▶ TEXT PROVIDED

==*==

Our greatest days are before us I will not pay $8 a gallon so we can become something that used to be great.  We are not better than the people of Europe or anywhere else for that matter.  We are good people in America and there are good people everywhere.  We are however a nation of liberty a nation of hope.  We are an empire that makes the world better because we are good.  We should not embrace ideas that make us less than what we are. Or allow people to lead us who try to move us into the shadows of a fallen empire long betroved of royalty.  We are one nation under God with liberty and justice for all.  We cannot pay Europes gas prices because we have something here to great to become history.  Looking out the window I see a great sacrifice by those who came here and started our history, now we must continue to write it.  When future generations travel our highways may they see us on our horses and remember to keep this land free and strong, not a picture in a history book.

Thursday, March 22, 2012

cities and mountains


I am used to falling asleep to crickets chirping, an occasional horse whinny and the silent sway of pasture grasses.  Tonight it’s traffic, police sirens and the noise of downtown Seattle.  The dark curtains of the hotel room on Sixth Avenue do their best to block the light; I prefer my curtinless windows of home that show the stars.  I love where I live and am very grateful for the goodness of the land my family calls home.  Such an interesting idea home, what emotions it invokes and pictures and dreams it brings to the mind.  I hear some screaming outside and wonder why would you call this wretch of a place home, the same thought the screaming person would have to the stinky horse pasture that surrounds the place I long for.

I look to the beautiful mountains that surround and dominate the skyscrapers that rest at the heart of the city. Why would you ride an elevator when your legs or better yet your horse could draw you to the tops of the peaks?  The winter has been mild but long and the mountains seem to call my name.  They are a voice of a lost lover who whispers for me to come back to those arms that cradle and vanquish the fears and worries of life.  They offer all I need, water, food, shelter and freedom.  The building out my window tonight is a prison wall to tall to escape.  Perhaps the person dancing in the window across the street fills the same way to the wild as I do to his or her city.

The voices outside my door in the hall are loud full of laughter and thoughtlessness. Far away dead Indian Creek whispers over the rocks as a fly rod tickles the air.  From the far meadow the elk breaks the evening silence with a call of authority.  While the quaking aspen play a song for the spruce pine.  Doors slam open and shut now with some running teenage voices squalling with that annoying sound they make when your kid voice is arguing with your adult voice.  Nothing like the crackle of the fire as the North Star gives way to the light show of the spinning planets of eternal time.  Interesting what we each view as fun.

Each of us is living an amazing life trying to figure it all out and to live it.  For some the time is long and well spent, for others long and wasted.  For some it is short and full for others short and empty. It sometimes is full of question and in a grand moment full of answers.  Around here it is lived very fast, at home it’s lived a lot slower.  In the end it is just lived spent and over.   I am just grateful that for me it is spent in a saddle occasionally in the mountains and always with the Lord and my family close by.  I am glad the guy across the street can live it dancing in his window.  I am also glad he has clothes and I have curtains in my hotel room.  In the end though I hope we all can just be grateful we have life.  No matter if it’s in the city, country, or somewhere in-between. No matter if it’s long or short or in the middle.  This is what we have.  I recently heard a wise man say “come what may and love it”.  I love my dear friend Kirk Young, now come what may.

==*==

▶ SOURCE DATA
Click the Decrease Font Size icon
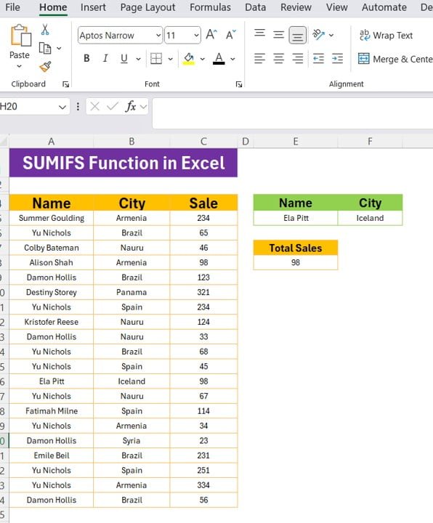433x523 pixels. [231, 35]
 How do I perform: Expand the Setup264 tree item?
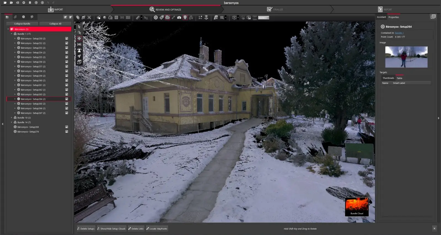click(15, 99)
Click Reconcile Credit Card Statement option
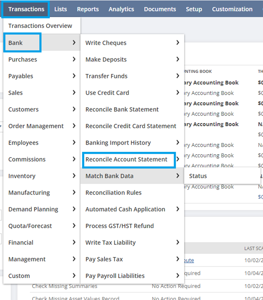Viewport: 263px width, 300px height. (x=131, y=126)
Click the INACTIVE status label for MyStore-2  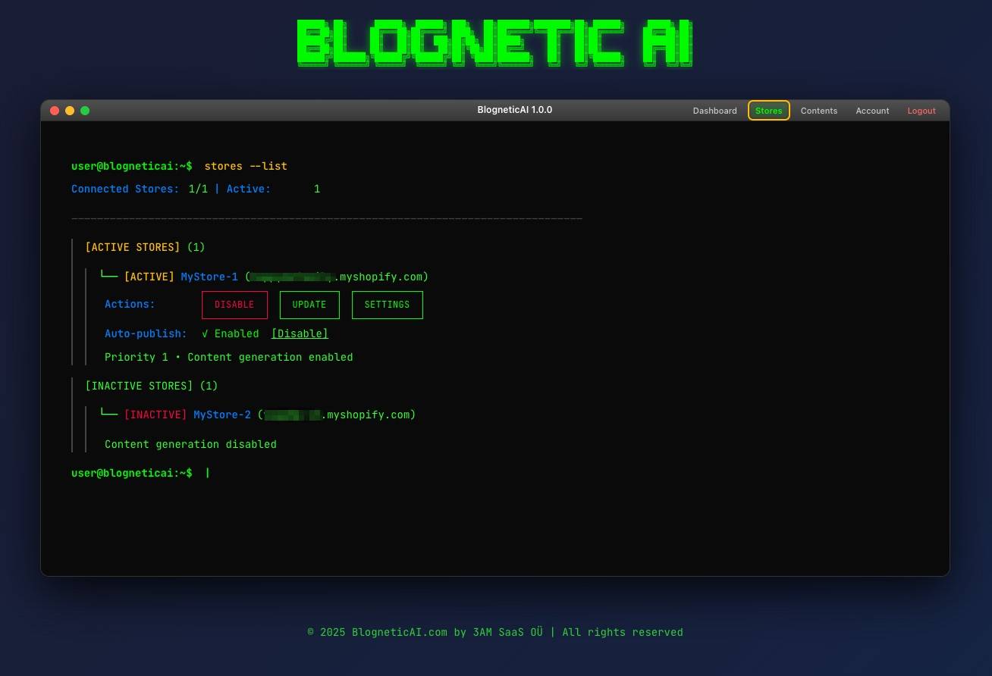pos(155,415)
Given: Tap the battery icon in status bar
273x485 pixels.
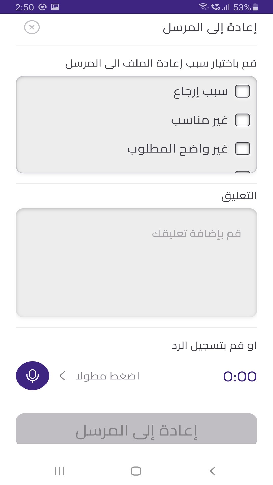Looking at the screenshot, I should [255, 7].
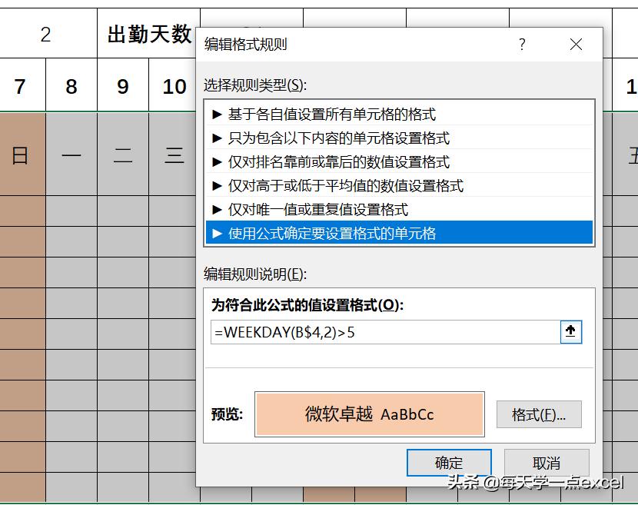Screen dimensions: 638x505
Task: Open the 格式(F) formatting options
Action: pyautogui.click(x=539, y=414)

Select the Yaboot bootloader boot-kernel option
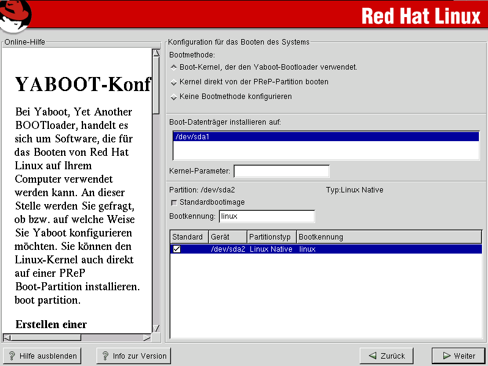pos(174,67)
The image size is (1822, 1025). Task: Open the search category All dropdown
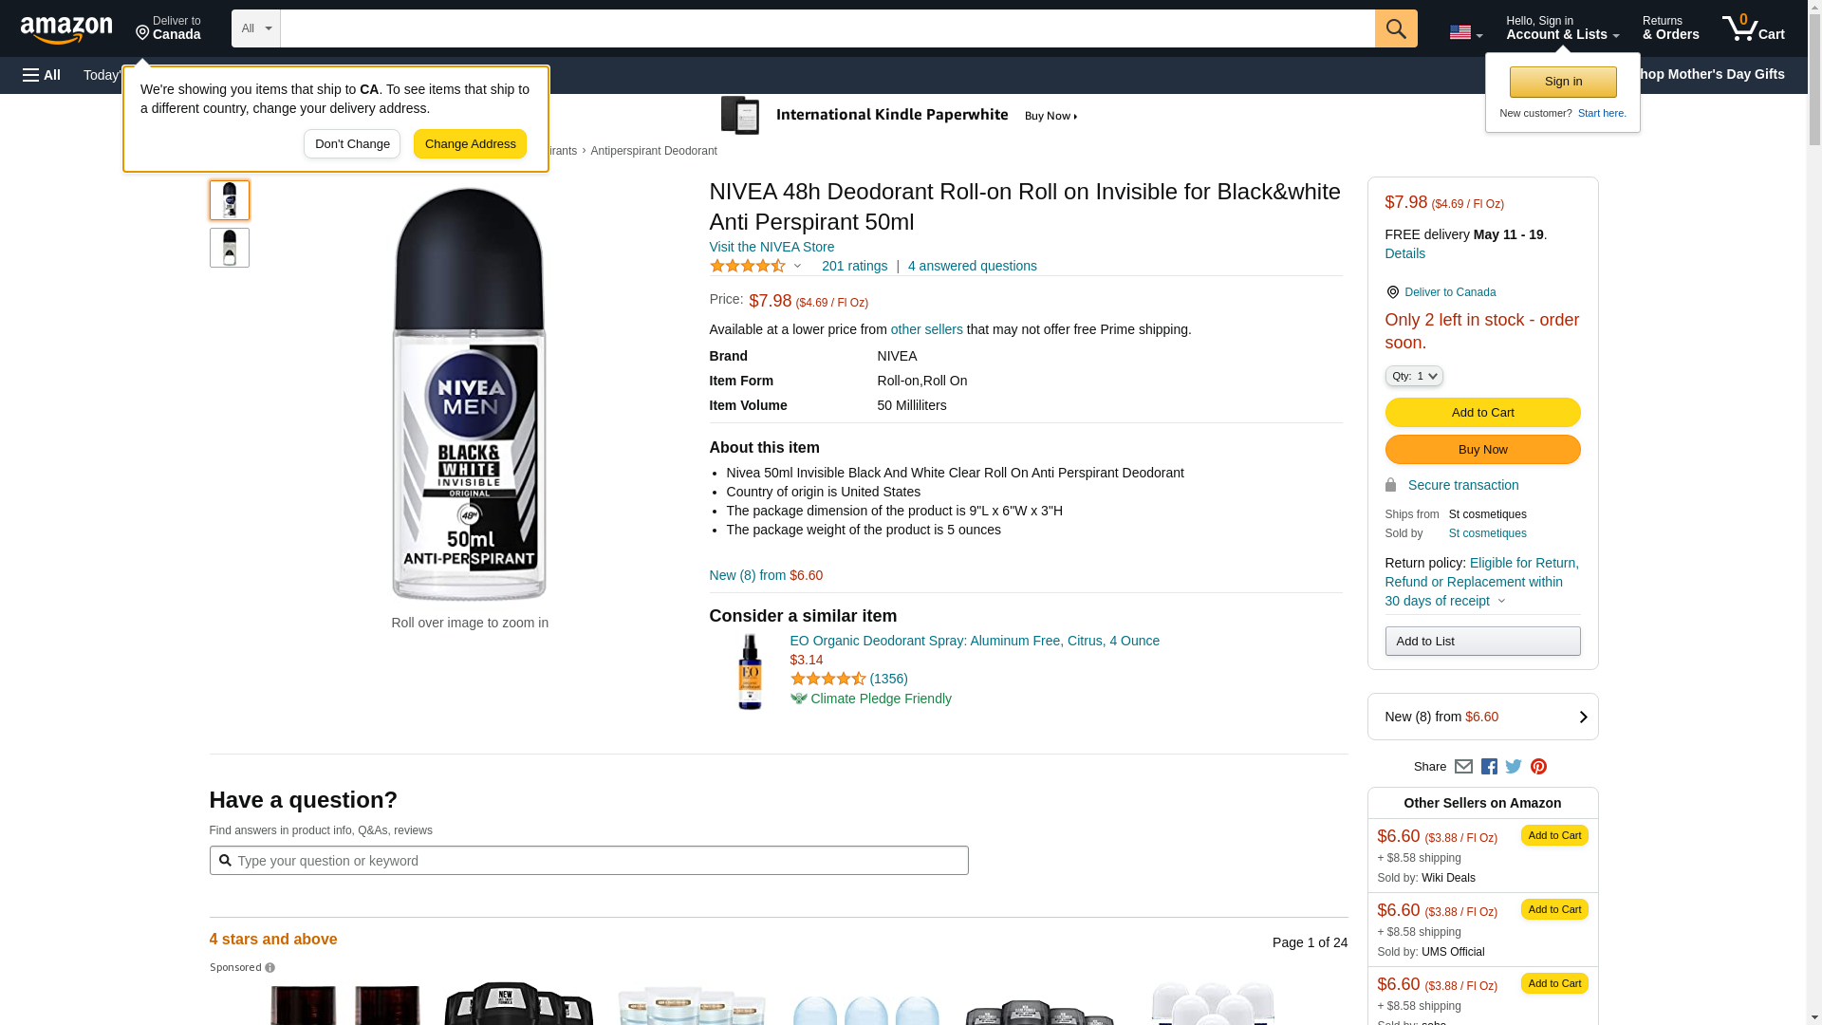coord(256,28)
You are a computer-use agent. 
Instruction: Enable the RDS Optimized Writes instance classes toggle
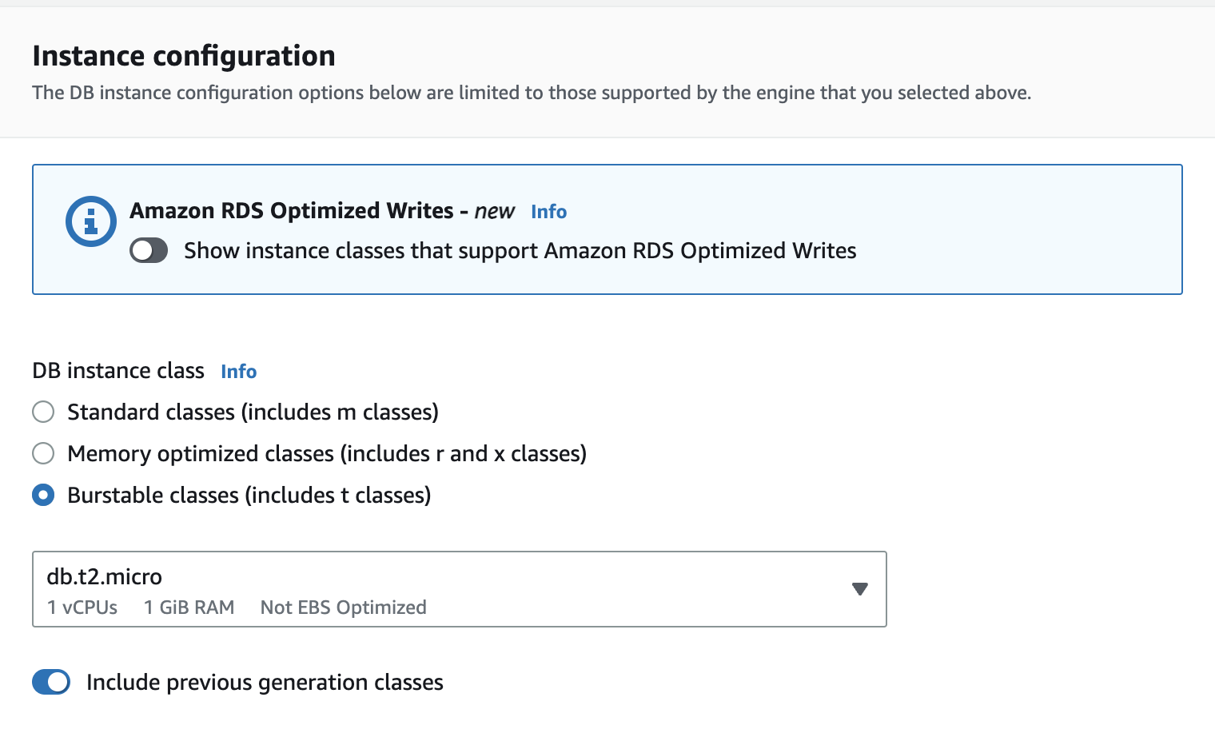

==*==

Repeat the passage of the blog text word for word, from "The voices outside" up to and including "view as fun.".

The voices outside my door in the hall are loud full of laughter and thoughtlessness. Far away dead Indian Creek whispers over the rocks as a fly rod tickles the air.  From the far meadow the elk breaks the evening silence with a call of authority.  While the quaking aspen play a song for the spruce pine.  Doors slam open and shut now with some running teenage voices squalling with that annoying sound they make when your kid voice is arguing with your adult voice.  Nothing like the crackle of the fire as the North Star gives way to the light show of the spinning planets of eternal time.  Interesting what we each view as fun.